GRAND JURY -- SECRECY OF PROCEEDINGS
Every member of the grand jury must keep secret whatever was said or how any juror voted on any matter before it.
It is a criminal offense for a grand juror to disclose the testimony of a witness examined before the grand jury, except when required by the Court in a legal proceeding; or for a grand juror or other official to disclose that an Indictment for a felony has been presented until the Defendant's arrest.
You cannot be questioned for anything you say or any vote you give in the grand jury on any matter before the jury, except for perjury of a juror in making an Accusation or giving testimony to other jurors.
No one is allowed at your sessions except the members of the grand jury, the attorney(s) for the State, the Court Reporter, the witness actually under examination, one (1) attorney to advise such witness, when such witness so requests, and, when necessary, during the examination of a witness, an interpreter.
No one, except members of the grand jury, shall be permitted to be present during your deliberations or voting.
Statutory Authority: 22 O.S. 1991, §§ 340-344.
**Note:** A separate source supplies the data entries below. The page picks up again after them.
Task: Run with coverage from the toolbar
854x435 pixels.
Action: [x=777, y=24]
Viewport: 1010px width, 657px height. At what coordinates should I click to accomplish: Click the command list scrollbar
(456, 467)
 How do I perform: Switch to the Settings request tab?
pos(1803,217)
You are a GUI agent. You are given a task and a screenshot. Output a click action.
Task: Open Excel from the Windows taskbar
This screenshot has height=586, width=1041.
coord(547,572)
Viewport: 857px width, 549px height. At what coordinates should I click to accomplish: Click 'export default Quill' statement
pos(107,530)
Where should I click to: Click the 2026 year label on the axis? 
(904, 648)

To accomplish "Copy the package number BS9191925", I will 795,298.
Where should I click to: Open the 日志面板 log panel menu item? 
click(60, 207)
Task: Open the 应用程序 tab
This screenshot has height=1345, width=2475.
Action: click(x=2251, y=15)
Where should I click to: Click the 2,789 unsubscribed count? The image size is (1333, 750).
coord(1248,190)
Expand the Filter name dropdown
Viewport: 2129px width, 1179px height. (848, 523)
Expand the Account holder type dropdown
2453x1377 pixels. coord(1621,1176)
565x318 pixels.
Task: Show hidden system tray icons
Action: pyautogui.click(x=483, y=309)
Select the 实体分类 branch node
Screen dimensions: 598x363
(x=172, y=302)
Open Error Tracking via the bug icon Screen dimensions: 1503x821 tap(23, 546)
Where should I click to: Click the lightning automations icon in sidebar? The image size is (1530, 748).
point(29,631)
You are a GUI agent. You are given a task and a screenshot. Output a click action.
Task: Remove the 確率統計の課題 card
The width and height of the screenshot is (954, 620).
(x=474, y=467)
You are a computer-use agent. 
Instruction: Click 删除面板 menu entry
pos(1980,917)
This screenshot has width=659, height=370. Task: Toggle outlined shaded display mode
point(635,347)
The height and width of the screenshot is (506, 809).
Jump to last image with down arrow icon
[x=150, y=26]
The Oklahoma Court of Criminal Appeals discussed the secrecy of grand jury proceedings in In re Proceedings of Multicounty Grand Jury, 847 P.2d 812 (Okl. Cr. 1993). It held that the traditional secrecy of grand jury proceedings extended to witness immunity hearings, and that neither the public nor the media should be allowed to be present at witness immunity hearings in connection with grand jury proceedings.